Tout le long du film, on se
demande si ce type d’homme préfère sa femme ou son pouvoir. Effectivement, il
semble porter un intérêt sincère aux scènes que celle-ci peint et n’hésite pas
à défendre sa position artistique face à celle des cubistes. Il porte également
intérêt à la maladie de celle-ci, percevant qu’il s’agit plus d’une fièvre. Aux
moments où elle se plaint des douleurs au pied, il n’hésite pas à tomber à
genoux pour inspecter lui-même, une posture qui me semble pour lui
inhabituelle. Il n’hésite pas non plus à quitter un cocktail lorsque la douleur
pour elle devient trop insupportable. Pour ce que ça vaut, son amour pour
Arsinoé semble se situer en dehors de son amour de la gloire.
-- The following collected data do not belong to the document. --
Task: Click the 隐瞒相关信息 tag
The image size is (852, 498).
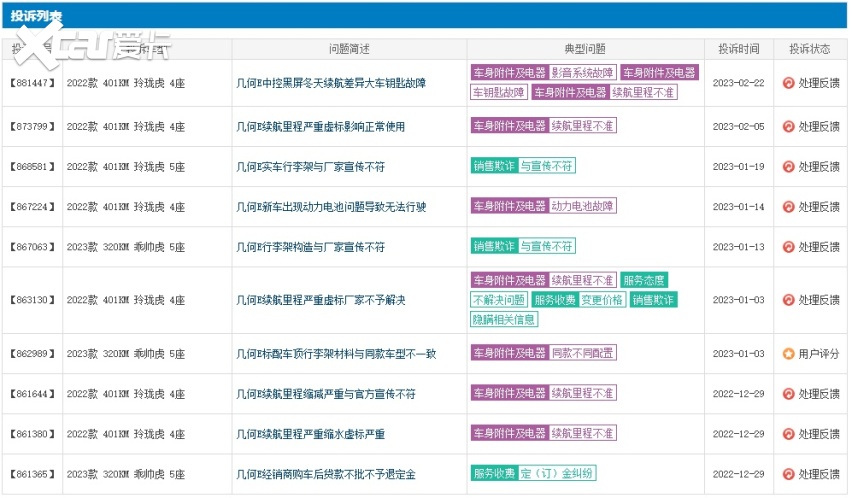Action: pyautogui.click(x=505, y=319)
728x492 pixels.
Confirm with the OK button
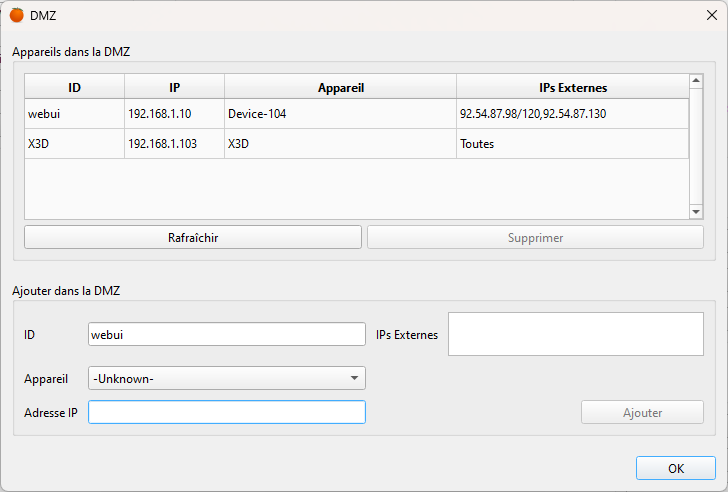click(676, 468)
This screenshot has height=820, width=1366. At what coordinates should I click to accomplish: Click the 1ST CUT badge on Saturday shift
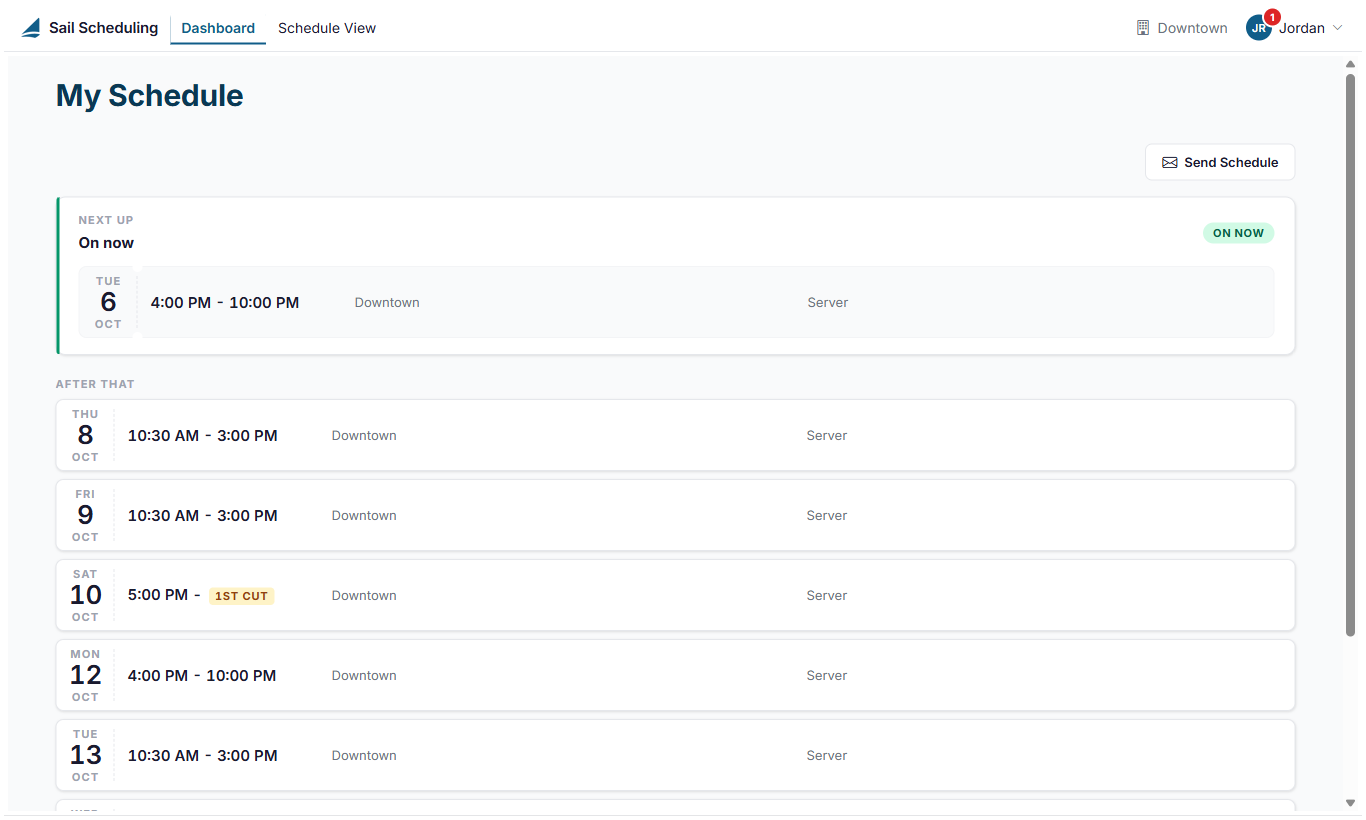tap(242, 596)
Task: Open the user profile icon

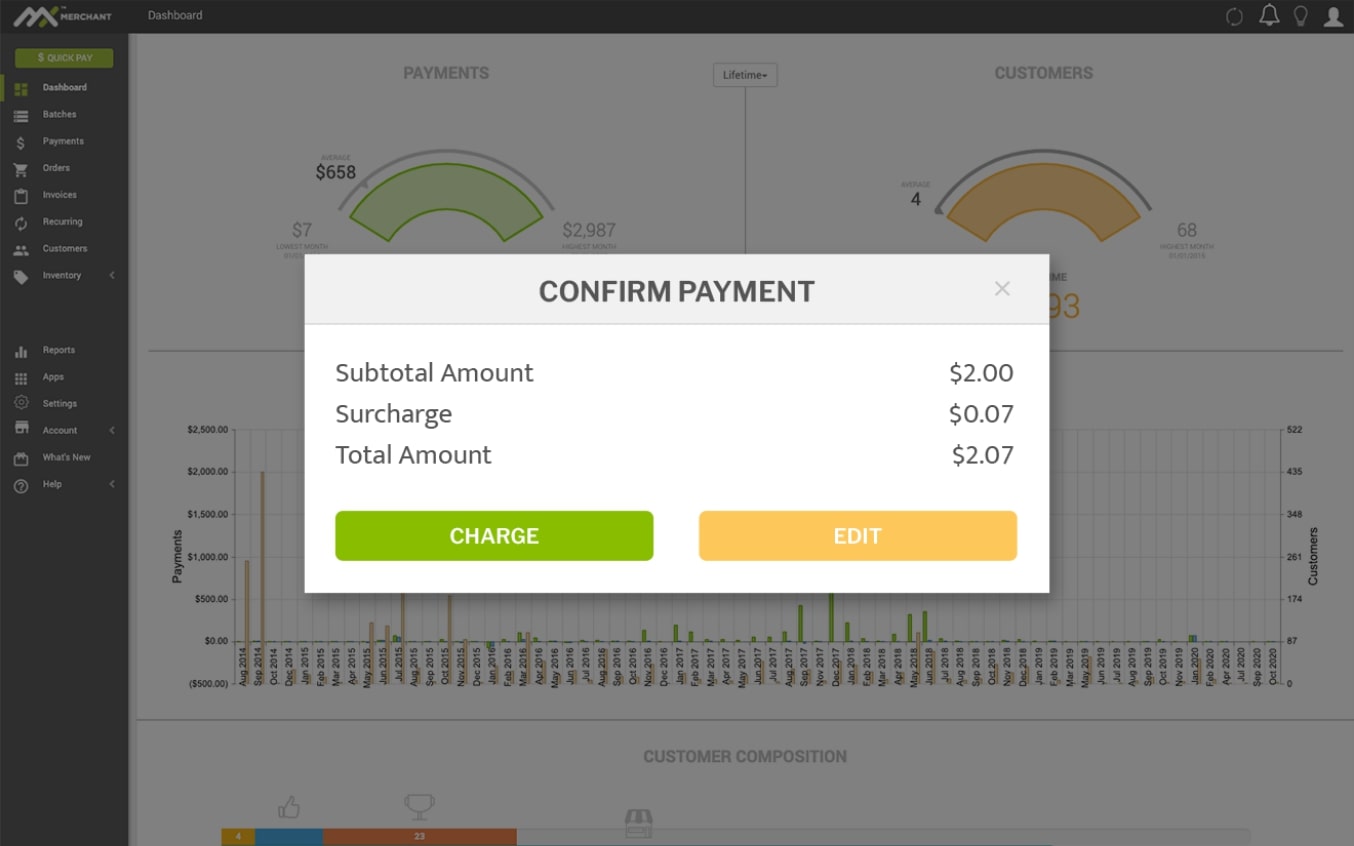Action: pyautogui.click(x=1333, y=16)
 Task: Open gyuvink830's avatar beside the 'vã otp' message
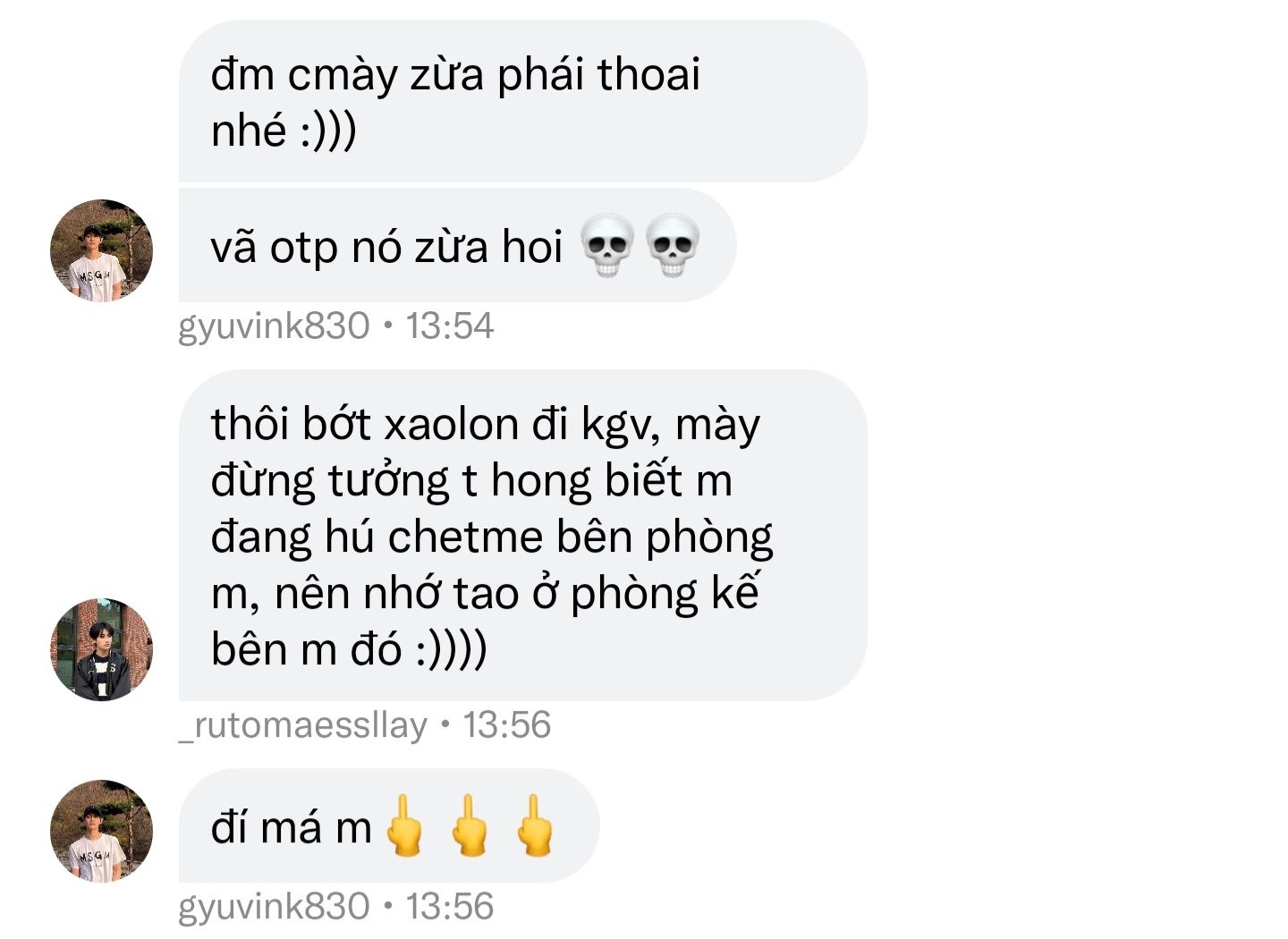pos(101,250)
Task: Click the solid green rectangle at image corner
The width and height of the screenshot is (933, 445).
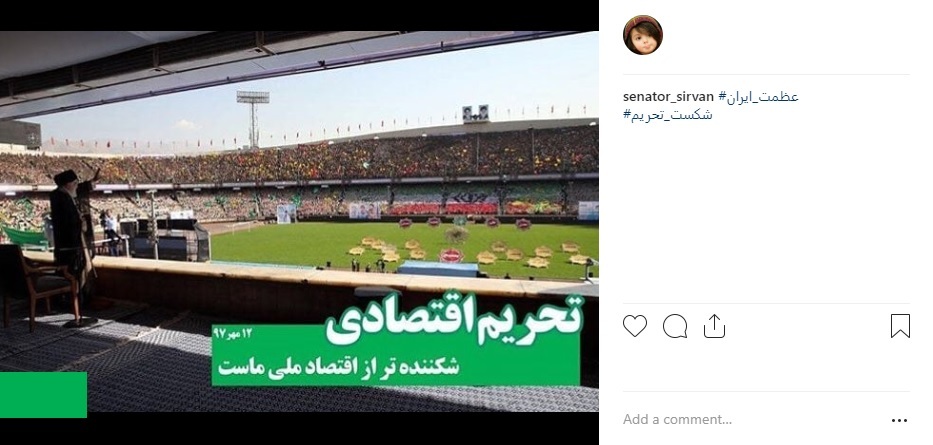Action: click(x=43, y=394)
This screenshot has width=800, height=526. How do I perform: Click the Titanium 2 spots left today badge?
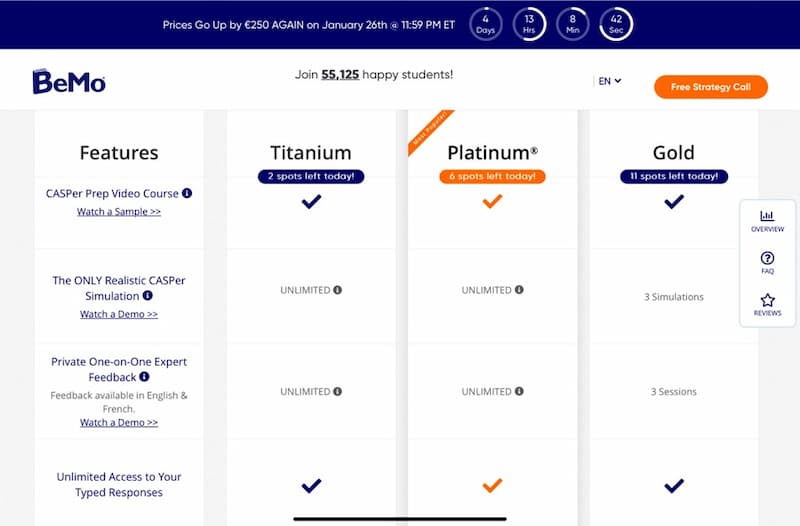click(311, 176)
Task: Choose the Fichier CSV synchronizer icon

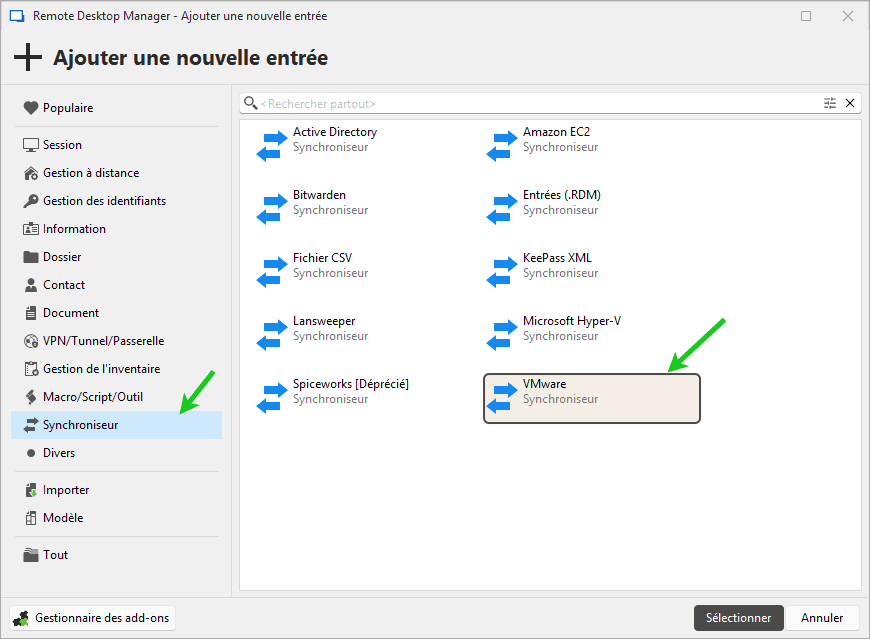Action: click(271, 272)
Pourtant, le
calcul de ses priorités semble apparent, la proposition qu’il fait Arsinoé pour
la guérir (retourner en Union soviétique) semble motiver par la possibilité d’y
acquérir une situation profitable à sa gloire. Très tôt face à une Arsinoé
troublée, dans son discours sa situation politique en Union soviétique prend le
pas sur les considérations médicales. Il se voit en Union soviétique promu
comme directeur d’une école d’instruction militaire et posséder une maison
donnant sur la mer Noire malgré ses précédentes allégeances impériales. Comme
il le dit, certaines personnes sont plus privilégiées que d’autres en Union
soviétique. Il ne croit pas plus au communisme maintenant qu’avant. Sait-on
s’il dit la vérité lorsqu’il prétend qu’il ne combattrait jamais pour
l’Allemagne nazie, il semble bien disposé à y accepter des dons douteux et à y
visiter un ministre ? Comme bien des personnages rhomériens, sa morale est
plutôt flexible.
Le dilemme que Fiodor
entreprendra lorsqu’il devra choisir entre sa gloire/vie et sa femme n’est pas
du film, seulement son effet y est présent. Car, comme ne l’indiquait pas
auparavant cette critique le film est dépendant du point de vue d’Arsinoé. Son trouble
lorsqu’elle tentera de répéter par fidélité les instructions l’alibi que Fiodor
lui avait appris, et ses larmes lorsqu’elle apprendra la fuite de son amant
parle assez vivement de l’erreur de Fiodor pour que son dilemme ne soit pas du
film. Sur le banc des accusés, pour complicité dans l’enlèvement de Dobrinsky,
la solitude d’Arsinoé frappe et répond à la question de mon paragraphe
précédent : il préférait son pouvoir à sa femme. Peut-être qu’on n’aurait pas
dû s’étonner de ce dénouement. Le film fait mention que Fiodor aurait un fils
en Union soviétique sans que ce fils soit vu ou entendu, laisse préfigurer
qu’il n’est pas étranger à abandonner sa famille pour préserver sa propre
situation.
La véritable Arsinoé, Nadezhda
Plevitskaya, est morte dans des circonstances similaires à celles du personnage
du film : c’est-à-dire de complications de sa maladie en prison durant sa
condamnation pour complicité. Son véritable rôle et son implication politique
semblent avoir été plus grands que celui d’Arsinoé. Mais, Rohmer rehausse
justement le dilemme et la qualité émotionnelle de son film en faisant
d’Arsinoé un personnage innocent et détaché dans la mesure du possible des
manigances politiques, européennes. Par exemple, elle n’est ni française, ni
allemande, ni soviétique, elle est grecque. D’ailleurs, peut-être que son
prénom est une référence à Arsinoé IV, jeune sœur de Cléopâtre VII, qui fut
exécuté sous les autres de cette dernière par crainte qu’elle ne soit
dangereuse pour sa revendication du pouvoir. Dans ce cas, elle pourrait
symboliser ce que Fiodor a sacrifié pour son pouvoir à lui.